People are asking, What’s wrong? Has
the world gone mad? And the answer is, yes, and it has been going mad for a
long time. But the nature of that madness is not what most people think it
is. The underlying cause of all the most destructive, wide-spread, and
tormenting afflictions and deformities in society and in personal life is
estrangement from God. This single fact explains everything we see and find
alarming.
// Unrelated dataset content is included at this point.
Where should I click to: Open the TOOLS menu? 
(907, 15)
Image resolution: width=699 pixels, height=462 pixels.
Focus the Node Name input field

Moreover, the process and progress of estrangement from God in our
Western society has reached a point where one may legitimately ask whether the
term “Christendom” means anything at all.
When we see (as we so often do)
people acting out rivalry, strife, or enmity; or when we hear of people wasting
their lives on empty pursuits like wealth, entertainment, or self-delusion; or
when we read of people embracing isolation, anger, or despair, in response to
the world’s false promises and true miseries, we should not respond with
condemnation—we should see first and foremost that they are suffering because
of their estrangement from God, that their deepest need is to end that
estrangement, which is the root of all their troubles. This suffering must arouse
our compassion, so that our response is the Gospel of the love of God.
Conveying the Gospel is
neighbor-love, addressing our neighbor’s deepest need, the first and
indispensable step towards our neighbor’s ultimate welfare. This does not mean
that we should ignore other needs; alleviating misery in any of its forms is
part of the Gospel, and sometimes this must come first before the Gospel can be
heard. But God has promised that whoever calls on the Name of the Lord will be
saved. In the Gospel, we teach our neighbors how to call on the Lord in that
way, from the heart, in faith.
These days, it is common to witness people
engaged in personal self-destruction, in one of the many ways of self-destruction
that the world offers. When we see this, our message is not, “Stop destroying
yourself,” but “Learn the value of self through the life, death, and
resurrection of Jesus Christ,” so that self-destruction is no longer
attractive. Nothing less will suffice, because the underlying cause for the
self-destructive impulse is estrangement from God, Who is the source of all
true value.
In Western society, most of man’s
many needs are satisfied to a degree unprecedented in history. The broad
satisfaction of man’s needs has concealed the one great need for fellowship
with God, so much, that in most plans for human welfare, that is, nutrition,
schooling, medical care, psychological maturation, governance, and physical and
economic security, that one great unsatisfied need can scarcely get any attention. It seems
hopeless, but it is not. We must face the true condition of the world in
which we have been placed. God asks us to confront and overcome the obstacles,
not in our own strength but in His. For He has a plan.
The deepest pathology of the world
is estrangement from God; the cure is reconciliation with God through the
Gospel. It answers the need, whether for a single individual or for billions. In
every context, we are called always to interpret the human condition in this way,
not the secular world’s way, and act accordingly.